A auditoria interna da Autoridade Nacional de Proteção Civil à atuação das autoridades no incêndio de Pedrógão Grande pode vir a ser divulgada pelas vias oficiais. Depois de o jornal “Público” ter noticiado a existência e o teor do documento, entregue pelo governo ao Ministério Público antes de ser divulgado e que desde novembro ficou sujeito ao segredo de justiça, o Ministério da Administração Interna disse ao final do dia que, “face à especulação entretanto criada”, não vê “inconveniente na publicitação” do relatório.
A nota enviada às redações adiantava que a mesma observação foi transmitida à Procuradoria-Geral da República, “de modo a que seja avaliado o levantamento do segredo de justiça”. Se o governo reiterou ao longo do dia nada ter a esconder neste caso, o conteúdo do relatório – que arrasa a coordenação nas primeiras horas de resposta ao incêndio e revela que há informação apagada dos registos operacionais – e o facto de ter sido mantido em segredo sete meses estão a merecer duras críticas. BE, PSD e CDS exigem mesmo que o relatório da Direção Nacional de Auditoria e Fiscalização da ANPC seja entregue no parlamento.
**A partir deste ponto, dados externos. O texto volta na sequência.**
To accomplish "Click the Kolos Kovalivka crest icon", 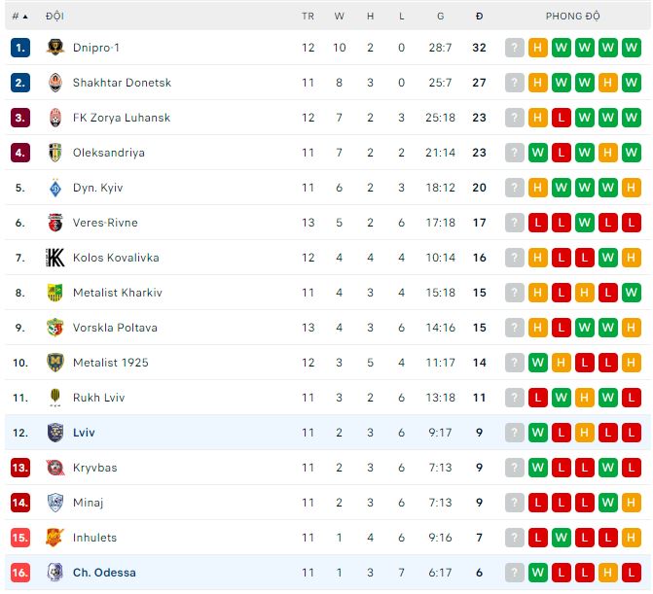I will click(54, 258).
O caso assemelha-se à pressão feita em torno da divulgação da lista de vítimas mortais dos incêndios de Pedrógão Grande.
Em julho, perante a existência de informação sobre mais vítimas mortais do que as confirmadas por fontes oficiais, o governo invocou segredo de justiça para não divulgar a identidade das vítimas, isto depois de o levantamento feito pelo Instituto de Medicina Legal ter sido submetido às autoridades. “A identificação das vítimas é matéria do processo-crime que se encontra neste momento sob direção do MP, a quem compete definir os termos e modos da sua divulgação”, disse, na altura, o Ministério da Justiça. Também o MAI, tutelado então por Constança Urbano de Sousa, negou a existência de qualquer lista secreta, remetendo antes para o segredo de justiça – tal como ontem, pelo mesmo motivo, negou ter ocultado o relatório da auditoria.
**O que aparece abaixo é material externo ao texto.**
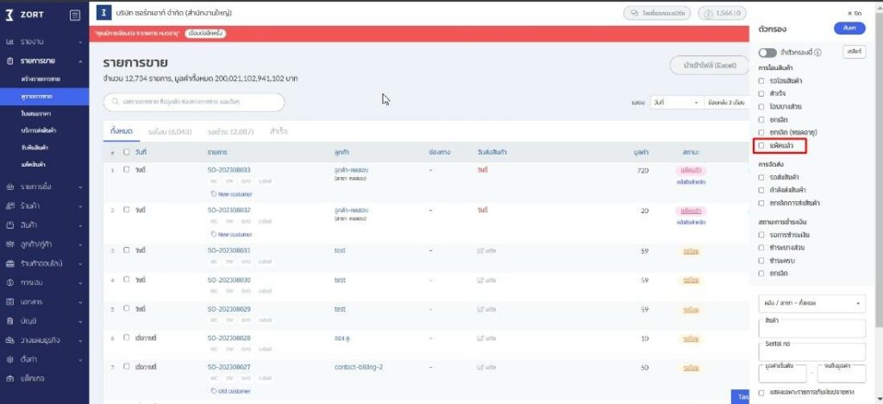Click the magnifier icon in the search box
The width and height of the screenshot is (883, 404).
point(115,102)
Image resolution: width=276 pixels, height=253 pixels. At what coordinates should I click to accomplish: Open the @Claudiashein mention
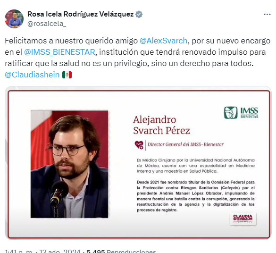32,75
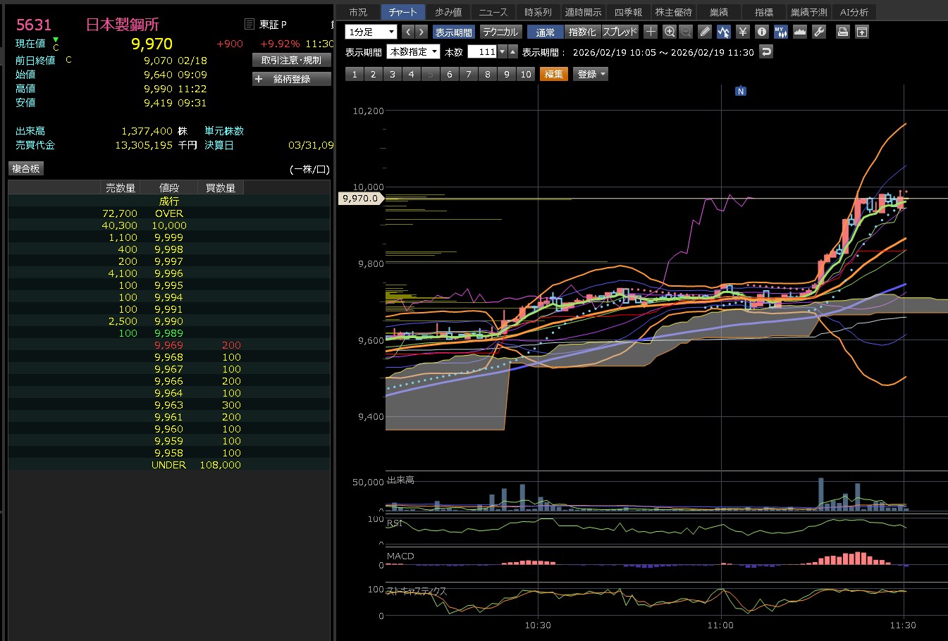Click the wrench settings icon
Screen dimensions: 948x641
[x=818, y=32]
Em julho, o PSD viria a exigir a divulgação imediata dos nomes e acabaria por ser Joana Marques Vidal a desbloquear a situação. “Confirma-se, pois, a existência, até ao momento, de 64 vítimas mortais, cuja identidade se considera poder, agora, ser publicitada com segurança e sem perturbação da investigação”, informou a 25 de julho a PGR, divulgando então os nomes das pessoas que perderam a vida no fogo de 17 de junho.
O i tentou perceber junto da PGR, ainda antes da tomada de posição do MAI, se o relatório da auditoria foi submetido ao MP a pedido da investigação ou por iniciativa do governo e se seria levantado o segredo de justiça sobre o relatório – tal como na lista de vítimas mortais –, mas não obteve resposta direta a estas perguntas.
Seis arguidos Durante o dia, o DIAP de Leiria, onde corre termos a investigação, confirmou apenas que o documento, tendo sido integrado no processo, está sob segredo de justiça. E fez um ponto de situação sobre o caso: nos últimos dias de abril foram constituídos mais quatro arguidos, subindo para seis o número de arguidos no inquérito que investiga os fogos de Pedrógão. Sem revelar identidades, o MP diz apenas que todos são pessoas singulares e que em causa estão crimes
Em dezembro tinham sido constituídos os primeiros dois arguidos no inquérito: Mário Cerol, segundo comandante do CDOS de Leiria, e Augusto Arnaut, comandante dos bombeiros de Pedrógão.
A Ascendi, responsável pela limpeza das bermas da estrada, confirmou entretanto que foram constituídos arguidos dois dos seus colaboradores afetos à subconcessionária Ascendi Pinhal Interior, que também não nomeou. “A Ascendi Pinhal Interior e os seus colaboradores têm vindo a colaborar com as autoridades judiciárias, contribuindo com o que está ao seu alcance para o esclarecimento dos acontecimentos verificados, estando seguros de que cumpriram todo o quadro legal aplicável, não lhes sendo imputável qualquer responsabilidade”, disse a empresa ao i. O “Expresso” avançou entretanto que outro dos arguidos é Sérgio Gomes, comandante do Centro Distrital de Operações de Socorro de Leiria, que não esteve presente nos primeiros momentos de combate às chamas por estar a acompanhar um familiar no hospital. Falta assim conhecer a identidade de um arguido, embora o MP não confirme oficialmente nenhum dos nomes.